There are three words here that are exceedingly important. The first is “he believed.” This is the first occurrence of the word “to believe” in the Bible, “he believed.” It’s something that’s asserted. It’s not described. We’re not told here that faith is notitia, assensus and fiducia, as theologians say today. It is knowledge, it is assent, it is trust, but simply “believed.” It’s personal, is it not? It’s propositional. What did he believe? Well he believed the promise that the Lord had given him. And Abraham did it, personal propositional faith right from the beginning in the word of God. And when we talk about faith those two aspects of it are always there if it’s the genuine biblical faith. It’s personal, it’s propositional.

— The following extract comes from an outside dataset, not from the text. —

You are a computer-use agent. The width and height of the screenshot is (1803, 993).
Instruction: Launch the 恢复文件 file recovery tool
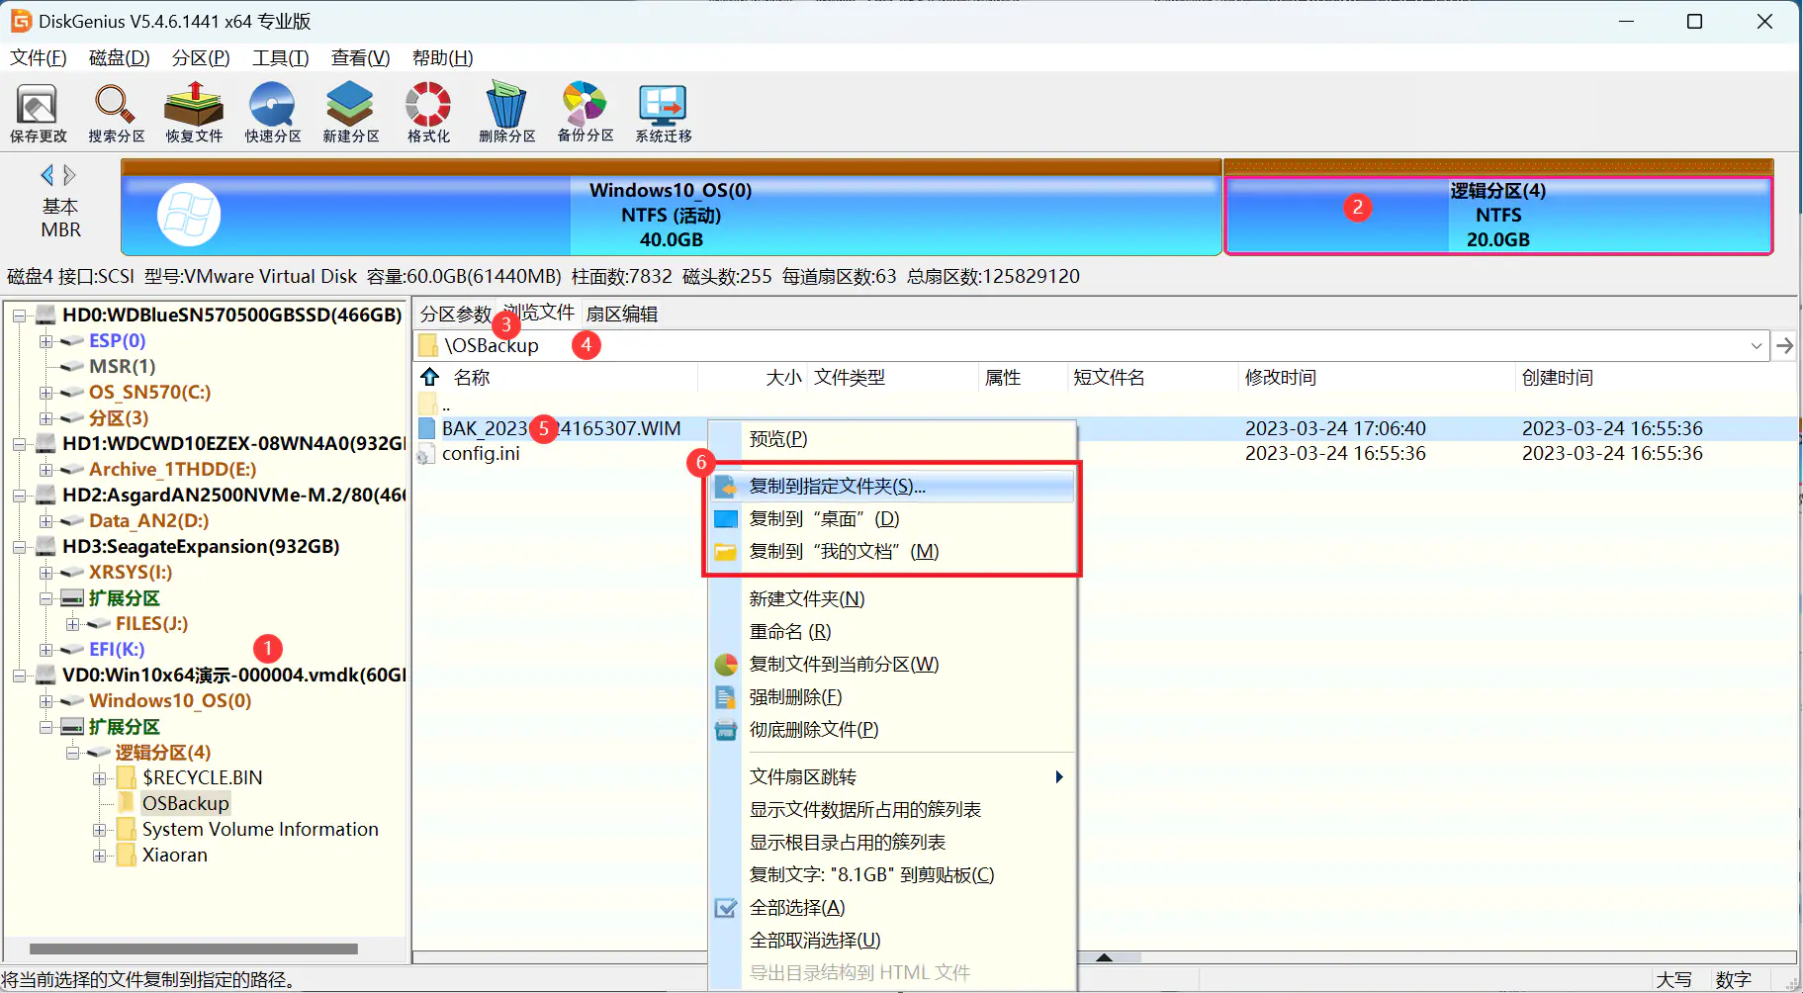tap(194, 113)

Many years ago when I was in the business world, I had a strange background. I grew up in Charleston, South Carolina. I spent most of my time on the golf course. I did go to college, and for some reason people in Charleston, in the society of which I was a part, many of them were lawyers. And so I had in my mind I would probably be a lawyer. In that city it’s one of the better professions because it’s so old there are a lot of things that lawyers can do and they survive fairly well financially. So I prepared to do that. And one of the things also, since an old fashioned city, men studied Latin and Greek. And so I was taking Latin and Greek. I’d had eight years of Latin, and three years of classical Greek before I ever was converted. And when I went to Dallas Seminary it was of great help to me, because I was already ahead of my class in Greek. Not surprising I guess that I was teaching Greek a few years later.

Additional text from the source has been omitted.